Work required =>
Nothing but the lines below from the one holding "607x585 pixels. Task: Open" up to and including the one holding "Task: Go to the IS-07 tab" should be copied, exactly and without pictures.

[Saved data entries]
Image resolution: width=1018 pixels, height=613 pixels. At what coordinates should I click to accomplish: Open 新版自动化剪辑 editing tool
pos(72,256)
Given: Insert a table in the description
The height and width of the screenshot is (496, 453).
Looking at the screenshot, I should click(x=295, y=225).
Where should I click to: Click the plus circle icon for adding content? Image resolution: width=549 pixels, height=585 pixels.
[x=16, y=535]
--
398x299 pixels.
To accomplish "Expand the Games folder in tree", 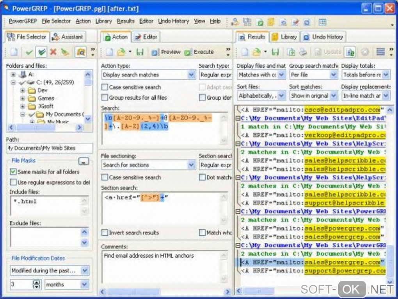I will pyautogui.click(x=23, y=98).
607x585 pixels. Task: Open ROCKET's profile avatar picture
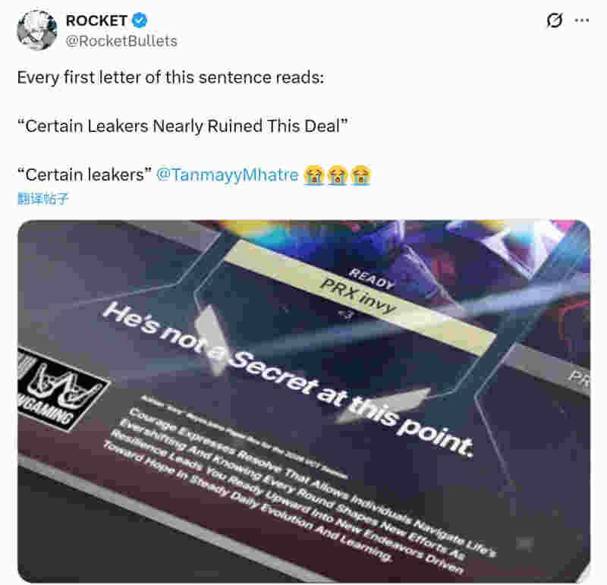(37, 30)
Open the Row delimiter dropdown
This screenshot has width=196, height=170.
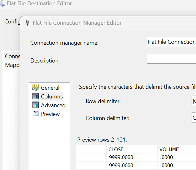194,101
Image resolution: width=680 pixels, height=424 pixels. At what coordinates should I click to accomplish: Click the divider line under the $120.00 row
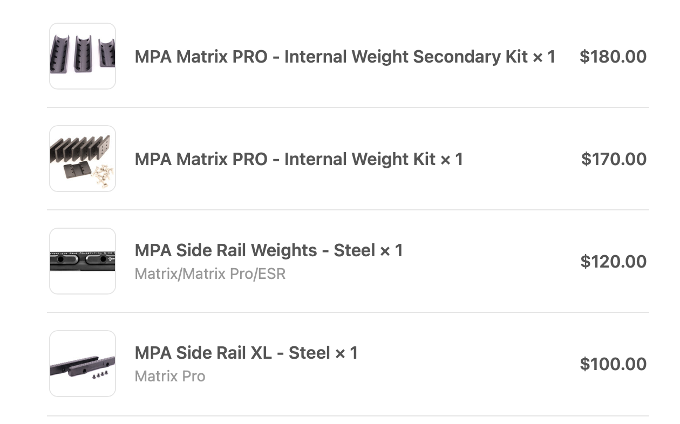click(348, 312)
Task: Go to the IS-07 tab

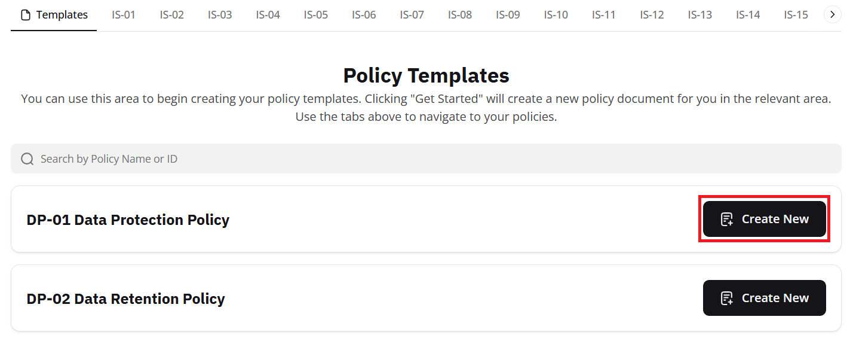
* * *
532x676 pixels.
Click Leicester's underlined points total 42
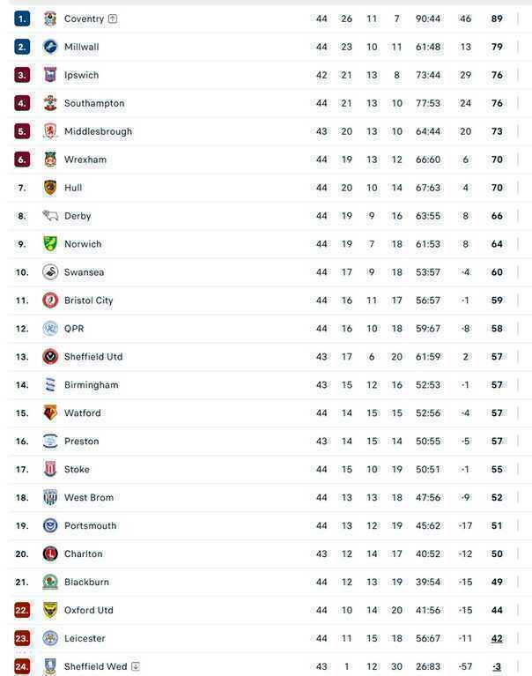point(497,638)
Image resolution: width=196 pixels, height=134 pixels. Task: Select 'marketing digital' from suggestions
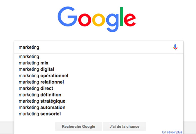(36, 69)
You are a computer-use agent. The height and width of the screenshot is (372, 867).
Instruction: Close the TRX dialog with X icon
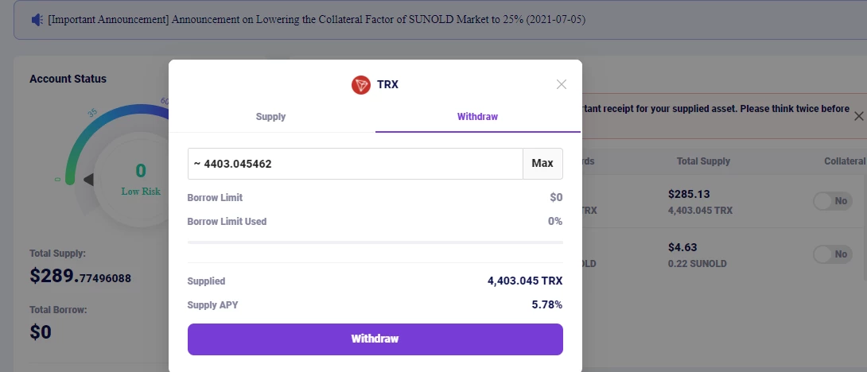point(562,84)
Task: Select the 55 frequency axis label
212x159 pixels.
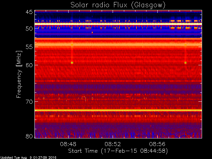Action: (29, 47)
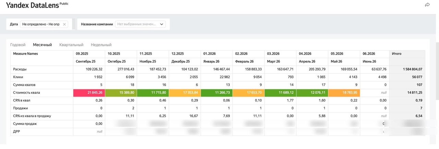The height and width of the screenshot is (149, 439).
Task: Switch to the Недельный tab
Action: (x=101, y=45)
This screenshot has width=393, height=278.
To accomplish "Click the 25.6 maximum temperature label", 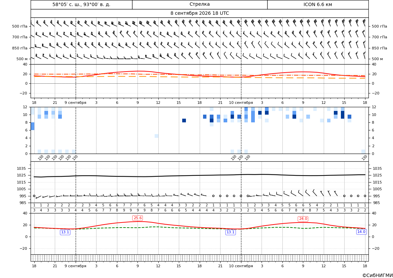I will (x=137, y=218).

Expected output =>
607x585 pixels. Task: Open ROCKET's profile avatar picture
(37, 30)
Open the Row delimiter dropdown
This screenshot has width=196, height=170.
194,101
Image resolution: width=680 pixels, height=424 pixels. At what coordinates should I click to accomplish: Click the divider line under the $120.00 row
click(348, 312)
Task: Go to the IS-07 tab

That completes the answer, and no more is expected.